"""

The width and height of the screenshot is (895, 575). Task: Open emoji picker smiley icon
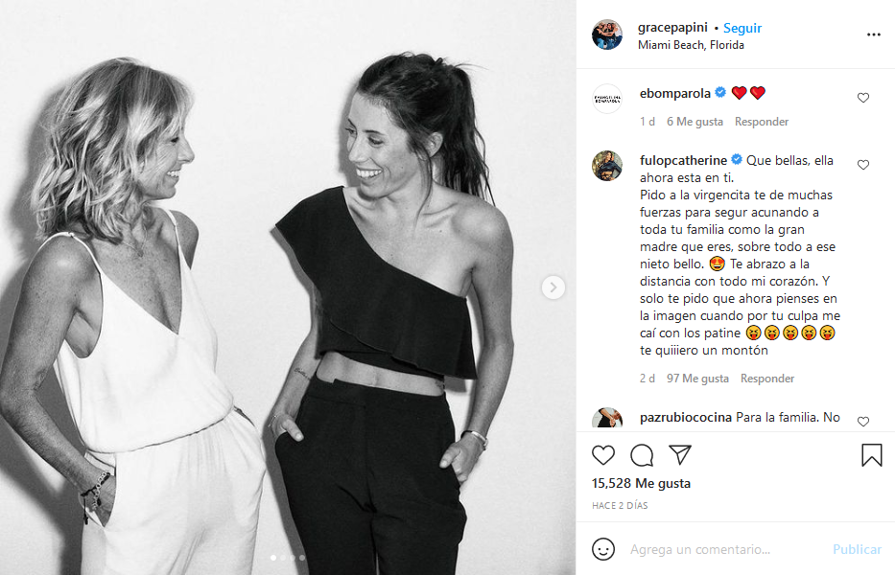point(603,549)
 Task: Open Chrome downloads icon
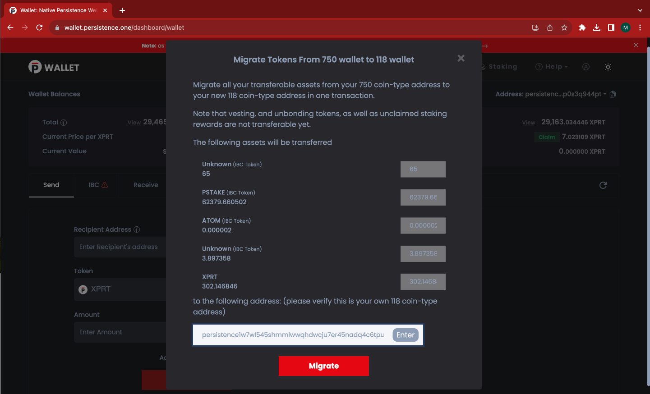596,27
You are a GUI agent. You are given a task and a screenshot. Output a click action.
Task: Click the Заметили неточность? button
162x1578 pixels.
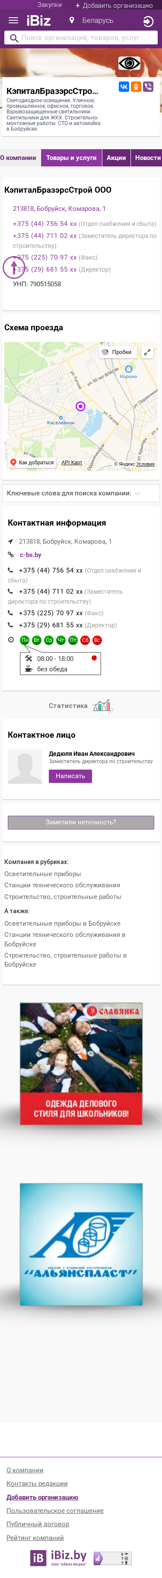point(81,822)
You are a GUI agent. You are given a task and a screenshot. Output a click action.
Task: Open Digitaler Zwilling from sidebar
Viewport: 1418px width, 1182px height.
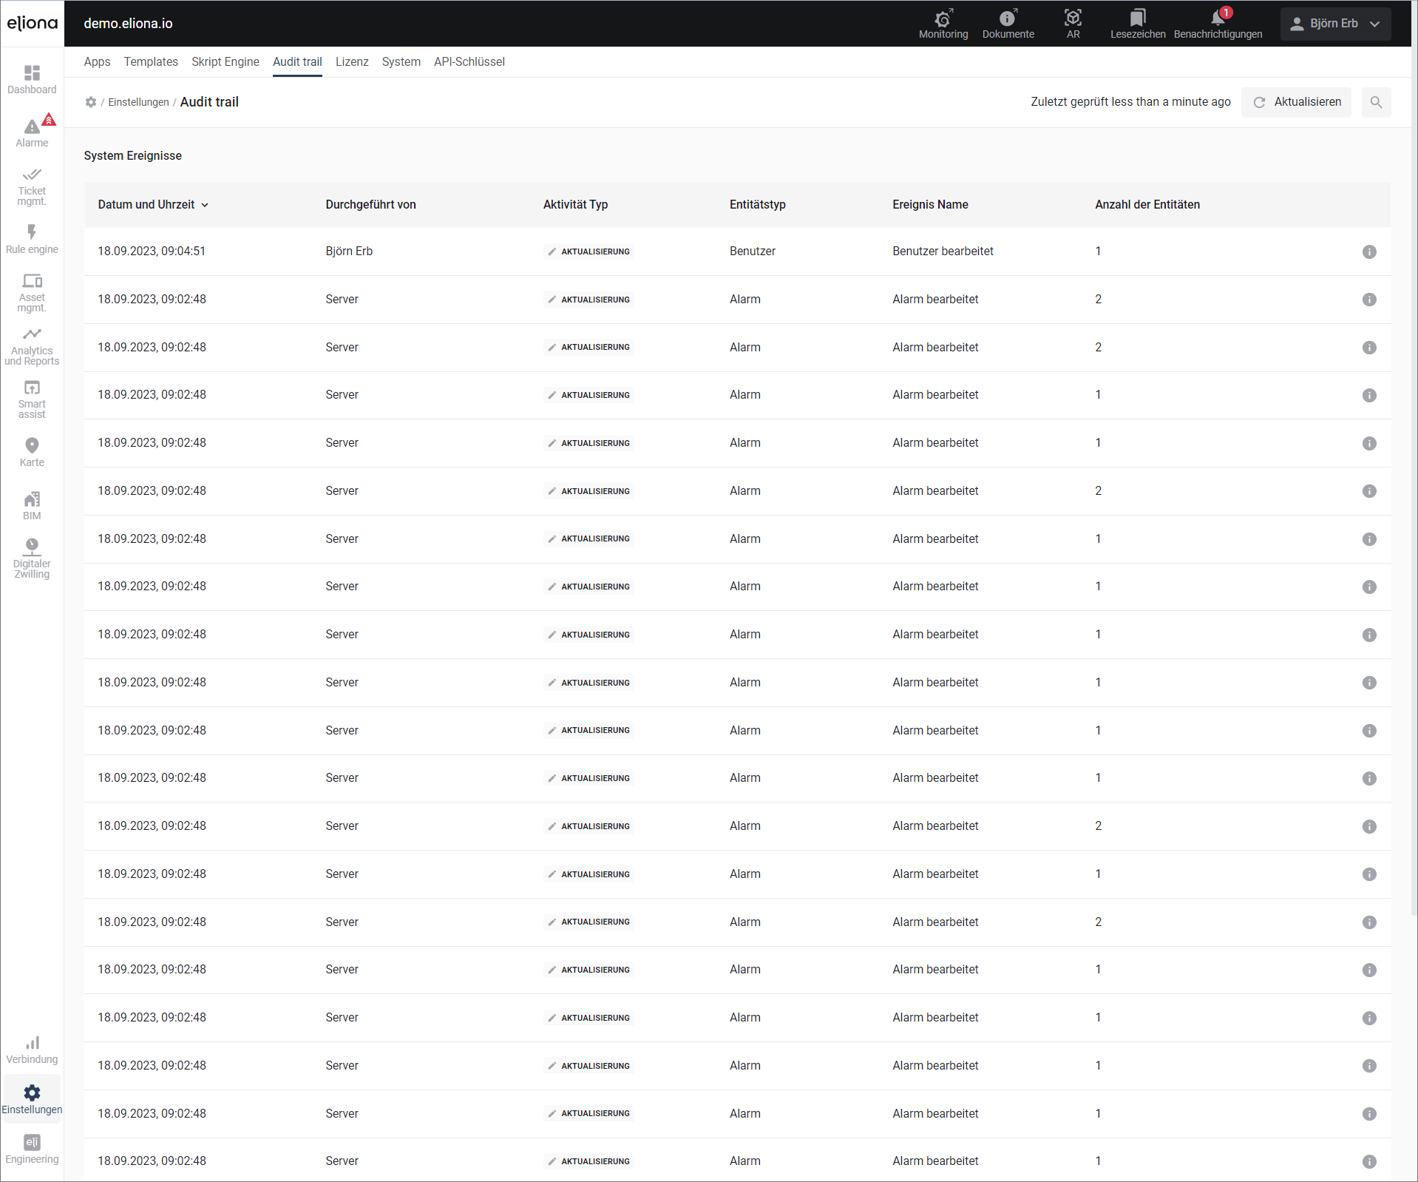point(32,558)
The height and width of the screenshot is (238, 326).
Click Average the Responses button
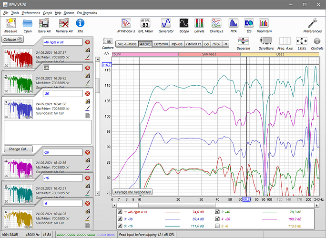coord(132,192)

"""
"""

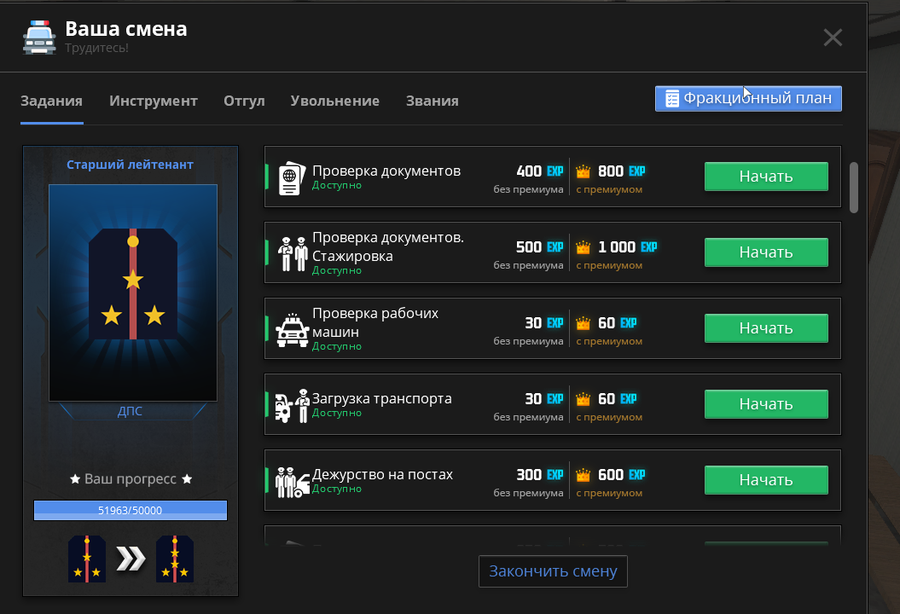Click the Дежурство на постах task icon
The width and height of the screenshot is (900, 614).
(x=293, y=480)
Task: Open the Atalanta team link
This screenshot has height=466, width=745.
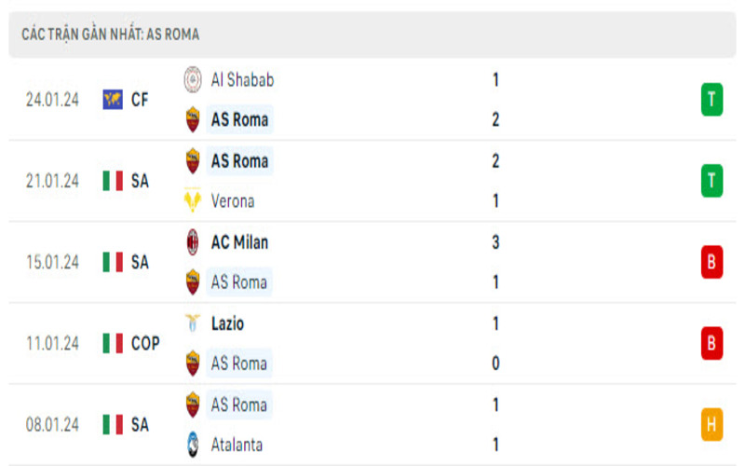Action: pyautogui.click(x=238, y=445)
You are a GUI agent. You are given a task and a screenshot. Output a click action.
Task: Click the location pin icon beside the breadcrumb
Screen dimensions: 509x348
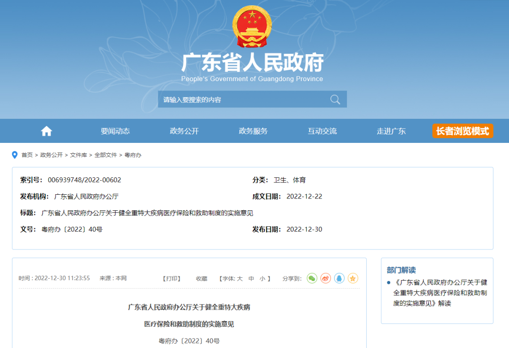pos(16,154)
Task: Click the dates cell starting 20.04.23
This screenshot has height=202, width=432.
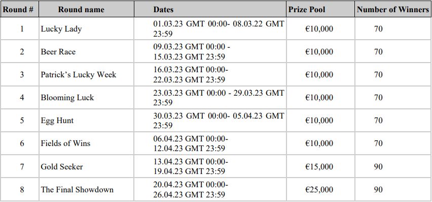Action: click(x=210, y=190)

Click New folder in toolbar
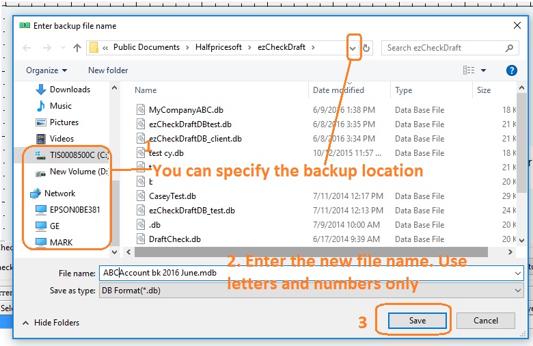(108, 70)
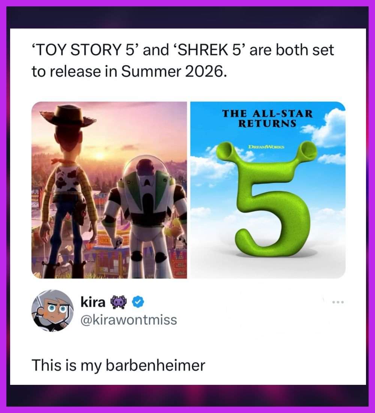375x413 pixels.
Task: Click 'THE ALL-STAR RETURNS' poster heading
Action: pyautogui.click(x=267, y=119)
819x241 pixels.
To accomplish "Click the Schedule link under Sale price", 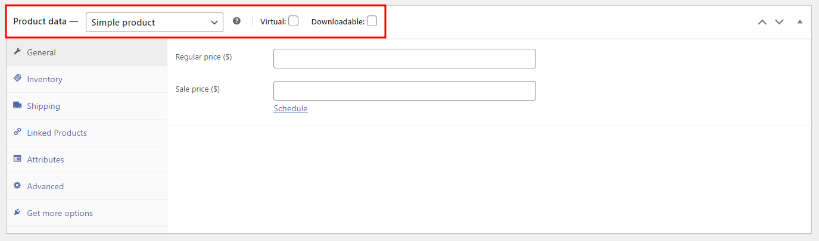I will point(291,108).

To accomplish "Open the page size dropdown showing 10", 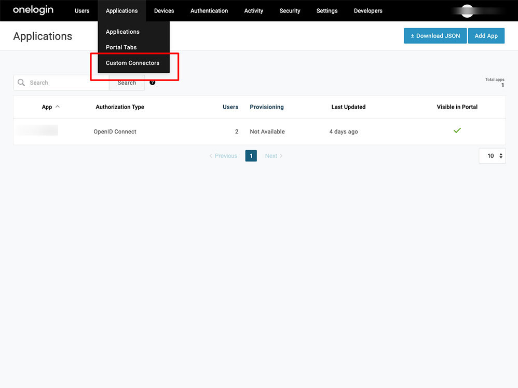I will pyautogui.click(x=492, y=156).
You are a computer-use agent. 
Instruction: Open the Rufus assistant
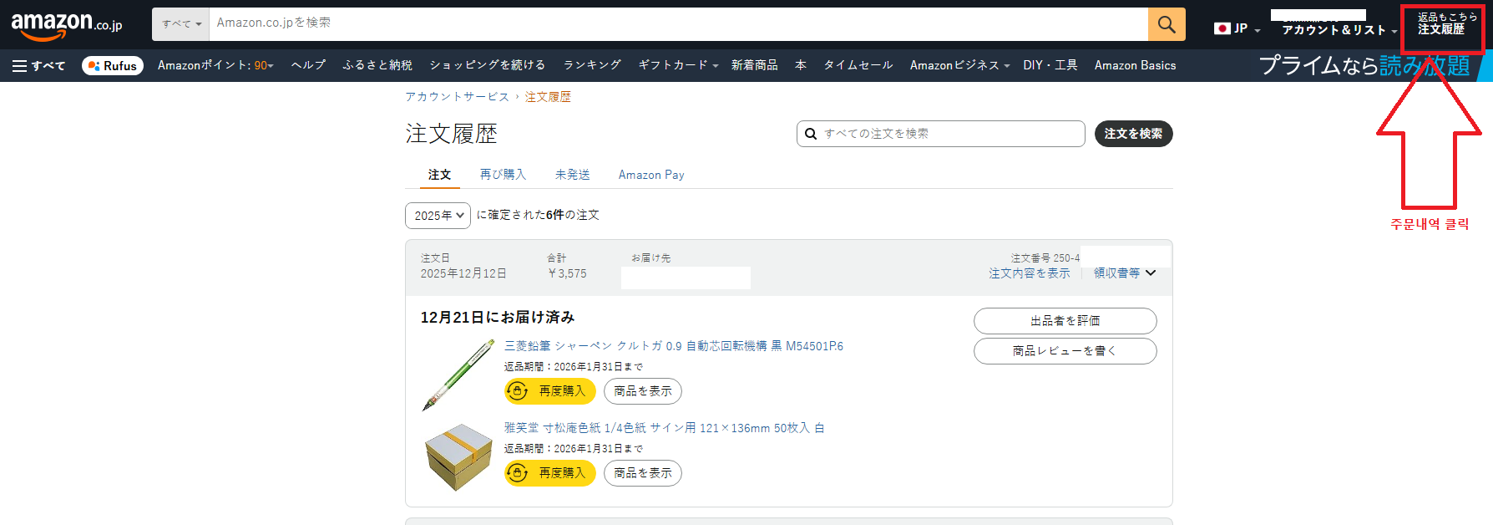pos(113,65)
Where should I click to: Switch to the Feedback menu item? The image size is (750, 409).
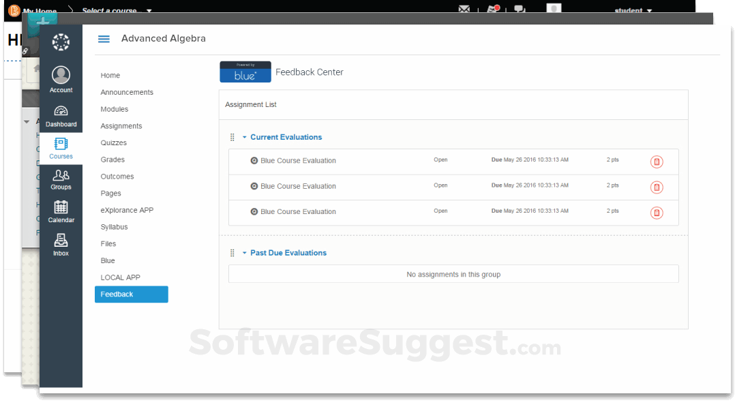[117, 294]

"""
"""

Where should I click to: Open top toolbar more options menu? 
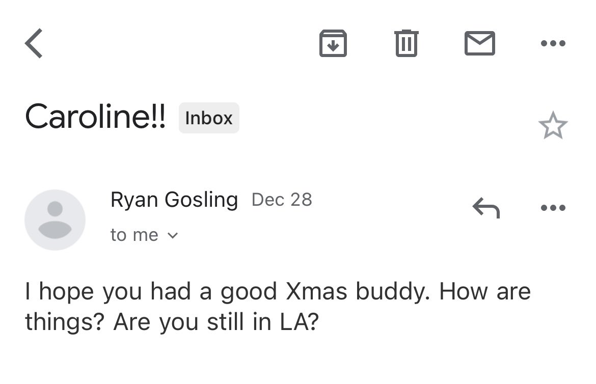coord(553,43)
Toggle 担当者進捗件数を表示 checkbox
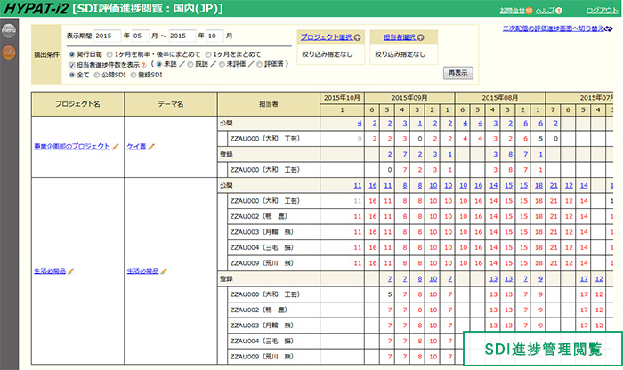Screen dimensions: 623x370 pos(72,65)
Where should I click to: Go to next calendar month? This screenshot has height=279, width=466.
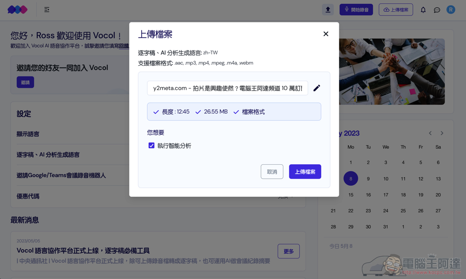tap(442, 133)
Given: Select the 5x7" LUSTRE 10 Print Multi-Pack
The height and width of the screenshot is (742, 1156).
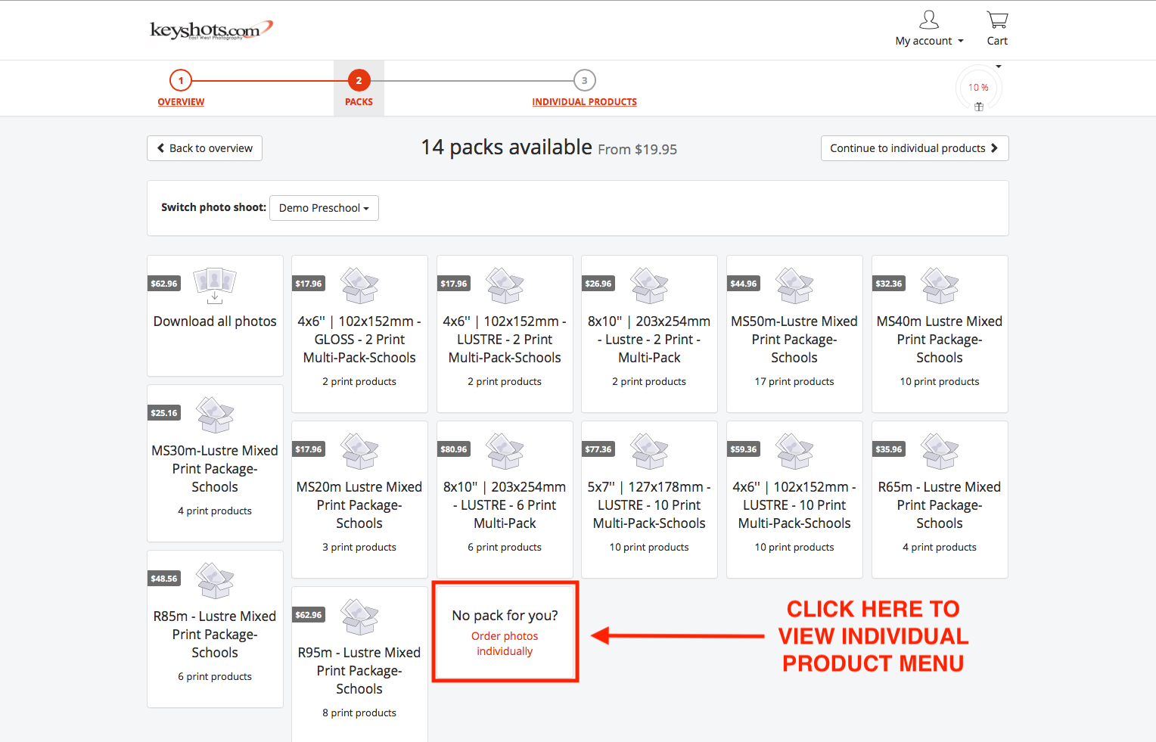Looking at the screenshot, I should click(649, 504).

"""

# THE TASK
From the data above, retype only the lines starting with the line with "Task: Click the dates cell starting 20.04.23" and going on through the line with "819x241 pixels.", exactly, leaving out the pictures.

# SOLUTION FOR THIS PROBLEM
Task: Click the dates cell starting 20.04.23
This screenshot has height=202, width=432.
Action: click(x=210, y=190)

Click New folder in toolbar
(108, 70)
375x413 pixels.
Task: Click 'THE ALL-STAR RETURNS' poster heading
Action: pyautogui.click(x=267, y=119)
819x241 pixels.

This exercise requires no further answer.